Solving Short-Term Relocalization Problems In Monocular Keyframe Visual SLAM Using Spatial And Semantic Data

TL;DR

This paper presents a novel multimodal keyframe descriptor combining semantic and spatial data to improve short-term relocalization in monocular visual SLAM, enabling reliable navigation in GPS-denied environments.

Contribution

It introduces a new multimodal keyframe descriptor and a multi-stage place recognition method for robust short-term relocalization in monocular SLAM systems.

Findings

Accurate pose recovery demonstrated on indoor GPS-denied datasets.

Outperforms traditional bag-of-words approaches.

Enhances SLAM robustness around human collaborators.

Abstract

In Monocular Keyframe Visual Simultaneous Localization and Mapping (MKVSLAM) frameworks, when incremental position tracking fails, global pose has to be recovered in a short-time window, also known as short-term relocalization.

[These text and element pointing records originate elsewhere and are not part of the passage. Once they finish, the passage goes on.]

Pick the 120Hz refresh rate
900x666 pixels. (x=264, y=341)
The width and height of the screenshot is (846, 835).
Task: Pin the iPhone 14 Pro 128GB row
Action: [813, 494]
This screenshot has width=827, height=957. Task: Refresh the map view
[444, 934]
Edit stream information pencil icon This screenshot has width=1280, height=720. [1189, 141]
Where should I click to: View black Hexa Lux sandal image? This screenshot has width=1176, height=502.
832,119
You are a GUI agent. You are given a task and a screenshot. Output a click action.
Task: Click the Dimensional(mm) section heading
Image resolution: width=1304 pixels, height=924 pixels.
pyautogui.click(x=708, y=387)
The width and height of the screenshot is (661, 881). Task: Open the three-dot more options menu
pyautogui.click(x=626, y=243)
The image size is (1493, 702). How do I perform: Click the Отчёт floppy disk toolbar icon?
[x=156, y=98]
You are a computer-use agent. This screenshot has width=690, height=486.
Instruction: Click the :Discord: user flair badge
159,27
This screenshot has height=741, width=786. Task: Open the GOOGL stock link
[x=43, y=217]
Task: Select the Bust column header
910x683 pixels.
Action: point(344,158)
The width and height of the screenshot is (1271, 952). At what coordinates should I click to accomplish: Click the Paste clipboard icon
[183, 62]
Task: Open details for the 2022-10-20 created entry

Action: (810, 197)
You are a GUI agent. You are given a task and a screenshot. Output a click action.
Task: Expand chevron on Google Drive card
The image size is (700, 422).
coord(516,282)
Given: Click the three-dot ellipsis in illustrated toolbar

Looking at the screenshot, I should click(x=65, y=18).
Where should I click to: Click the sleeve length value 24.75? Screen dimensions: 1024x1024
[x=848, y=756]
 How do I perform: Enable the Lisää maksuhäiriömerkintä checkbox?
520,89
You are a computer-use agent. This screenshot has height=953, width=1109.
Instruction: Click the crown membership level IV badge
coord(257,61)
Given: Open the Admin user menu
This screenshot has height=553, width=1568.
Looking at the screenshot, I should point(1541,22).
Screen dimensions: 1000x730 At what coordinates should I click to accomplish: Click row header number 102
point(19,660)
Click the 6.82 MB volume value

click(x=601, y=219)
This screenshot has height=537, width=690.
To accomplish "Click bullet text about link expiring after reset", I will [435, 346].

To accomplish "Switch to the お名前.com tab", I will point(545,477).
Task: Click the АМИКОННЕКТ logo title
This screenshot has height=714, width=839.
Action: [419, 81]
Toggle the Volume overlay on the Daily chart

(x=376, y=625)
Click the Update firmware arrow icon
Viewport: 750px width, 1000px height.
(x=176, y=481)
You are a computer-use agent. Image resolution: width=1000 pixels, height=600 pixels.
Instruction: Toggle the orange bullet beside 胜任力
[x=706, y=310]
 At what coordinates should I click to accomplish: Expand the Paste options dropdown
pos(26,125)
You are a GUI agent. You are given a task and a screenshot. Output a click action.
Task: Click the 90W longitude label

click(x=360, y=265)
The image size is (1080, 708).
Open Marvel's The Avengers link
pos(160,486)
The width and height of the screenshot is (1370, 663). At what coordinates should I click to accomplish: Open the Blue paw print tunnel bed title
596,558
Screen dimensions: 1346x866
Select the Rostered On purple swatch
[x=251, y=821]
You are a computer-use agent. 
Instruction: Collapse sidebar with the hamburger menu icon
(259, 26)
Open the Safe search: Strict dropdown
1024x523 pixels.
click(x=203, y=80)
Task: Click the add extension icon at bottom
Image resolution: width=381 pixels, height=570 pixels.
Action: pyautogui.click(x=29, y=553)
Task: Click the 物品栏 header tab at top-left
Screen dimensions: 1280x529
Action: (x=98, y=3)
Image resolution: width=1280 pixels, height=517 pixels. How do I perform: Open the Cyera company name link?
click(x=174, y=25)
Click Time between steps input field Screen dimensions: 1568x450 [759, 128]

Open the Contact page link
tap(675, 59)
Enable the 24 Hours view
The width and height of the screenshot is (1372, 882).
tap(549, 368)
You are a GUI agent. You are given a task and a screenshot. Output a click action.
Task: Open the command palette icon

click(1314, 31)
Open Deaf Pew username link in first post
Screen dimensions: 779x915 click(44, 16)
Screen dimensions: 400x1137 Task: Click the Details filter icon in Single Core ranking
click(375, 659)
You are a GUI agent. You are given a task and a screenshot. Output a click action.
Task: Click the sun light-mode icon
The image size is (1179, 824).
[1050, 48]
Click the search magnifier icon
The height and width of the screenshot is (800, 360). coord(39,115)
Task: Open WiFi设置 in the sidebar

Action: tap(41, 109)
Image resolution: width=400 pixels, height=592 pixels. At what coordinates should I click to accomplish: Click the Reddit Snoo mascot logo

This capability is crucial for mobile robots to have reliable navigation, build accurate maps, and have precise behaviors around human collaborators. This paper focuses on the development of robust short-term relocalization capabilities for mobile robots using a monocular camera system. A novel multimodal keyframe descriptor is introduced, that contains semantic information of objects detected in the environment and the spatial information of the camera. Using this descriptor, a new Keyframe-based Place Recognition (KPR) method is proposed that is formulated as a multi-stage keyframe filtering algorithm, leading to a new relocalization pipeline for MKVSLAM systems. The proposed approach is evaluated over several indoor GPS denied datasets and demonstrates accurate pose recovery, in comparison to a bag-of-words approach.